_WHAT THE EXERCISE ASKS_.
In the records below, the lines from the one with "Task: Click the arrow" through the last are to be printed exactly, and nothing else.
Start of INFORMATION GIVEN
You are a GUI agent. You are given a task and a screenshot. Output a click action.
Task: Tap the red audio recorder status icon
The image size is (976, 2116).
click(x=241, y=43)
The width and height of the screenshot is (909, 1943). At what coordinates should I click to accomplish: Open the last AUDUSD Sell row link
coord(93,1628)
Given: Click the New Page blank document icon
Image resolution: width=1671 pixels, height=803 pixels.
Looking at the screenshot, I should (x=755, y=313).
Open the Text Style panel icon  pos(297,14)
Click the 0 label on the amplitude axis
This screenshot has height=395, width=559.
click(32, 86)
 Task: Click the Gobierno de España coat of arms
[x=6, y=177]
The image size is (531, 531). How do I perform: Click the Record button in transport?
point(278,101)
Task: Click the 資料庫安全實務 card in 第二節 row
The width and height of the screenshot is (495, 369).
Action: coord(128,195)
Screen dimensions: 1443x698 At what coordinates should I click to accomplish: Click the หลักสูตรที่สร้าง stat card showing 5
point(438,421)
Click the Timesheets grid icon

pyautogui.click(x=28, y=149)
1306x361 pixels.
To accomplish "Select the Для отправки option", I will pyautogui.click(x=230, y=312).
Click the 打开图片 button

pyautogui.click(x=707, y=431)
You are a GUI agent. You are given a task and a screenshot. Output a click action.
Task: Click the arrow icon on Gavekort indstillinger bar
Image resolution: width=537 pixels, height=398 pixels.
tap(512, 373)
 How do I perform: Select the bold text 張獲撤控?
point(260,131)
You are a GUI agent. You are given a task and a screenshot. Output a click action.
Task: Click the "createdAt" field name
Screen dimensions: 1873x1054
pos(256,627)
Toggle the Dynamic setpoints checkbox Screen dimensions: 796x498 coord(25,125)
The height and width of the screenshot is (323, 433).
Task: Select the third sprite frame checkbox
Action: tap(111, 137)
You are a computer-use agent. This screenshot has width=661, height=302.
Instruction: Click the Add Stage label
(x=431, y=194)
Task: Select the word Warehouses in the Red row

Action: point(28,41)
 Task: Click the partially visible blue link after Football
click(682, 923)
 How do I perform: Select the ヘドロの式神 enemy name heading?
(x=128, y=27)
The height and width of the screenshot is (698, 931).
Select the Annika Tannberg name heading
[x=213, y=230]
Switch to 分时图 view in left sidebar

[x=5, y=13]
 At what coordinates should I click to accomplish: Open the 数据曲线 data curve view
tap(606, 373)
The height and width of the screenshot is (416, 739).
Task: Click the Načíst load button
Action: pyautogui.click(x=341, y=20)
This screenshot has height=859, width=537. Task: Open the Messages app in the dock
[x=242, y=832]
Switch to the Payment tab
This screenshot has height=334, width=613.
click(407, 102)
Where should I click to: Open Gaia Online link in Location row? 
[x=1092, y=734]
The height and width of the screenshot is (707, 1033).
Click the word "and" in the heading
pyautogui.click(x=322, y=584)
End of INFORMATION GIVEN
_EXERCISE ANSWER_.
Task: Click the arrow icon on Gavekort indstillinger bar
Image resolution: width=537 pixels, height=398 pixels.
tap(512, 373)
 How do I perform: Select the bold text 張獲撤控?
point(260,131)
You are a GUI agent. You are given a task and a screenshot. Output a click action.
Task: Click the "createdAt" field name
Screen dimensions: 1873x1054
pos(256,627)
Toggle the Dynamic setpoints checkbox Screen dimensions: 796x498 coord(25,125)
The height and width of the screenshot is (323, 433).
Task: Select the third sprite frame checkbox
Action: tap(111, 137)
You are a computer-use agent. This screenshot has width=661, height=302.
Instruction: Click the Add Stage label
(x=431, y=194)
Task: Select the word Warehouses in the Red row

Action: point(28,41)
 Task: Click the partially visible blue link after Football
click(682, 923)
 How do I perform: Select the ヘドロの式神 enemy name heading?
(x=128, y=27)
The height and width of the screenshot is (698, 931).
Select the Annika Tannberg name heading
[x=213, y=230]
Switch to 分时图 view in left sidebar

[x=5, y=13]
 At what coordinates should I click to accomplish: Open the 数据曲线 data curve view
tap(606, 373)
The height and width of the screenshot is (416, 739).
Task: Click the Načíst load button
Action: pyautogui.click(x=341, y=20)
This screenshot has height=859, width=537. Task: Open the Messages app in the dock
[x=242, y=832]
Switch to the Payment tab
This screenshot has height=334, width=613.
click(407, 102)
Where should I click to: Open Gaia Online link in Location row? 
[x=1092, y=734]
The height and width of the screenshot is (707, 1033).
Click the word "and" in the heading
pyautogui.click(x=322, y=584)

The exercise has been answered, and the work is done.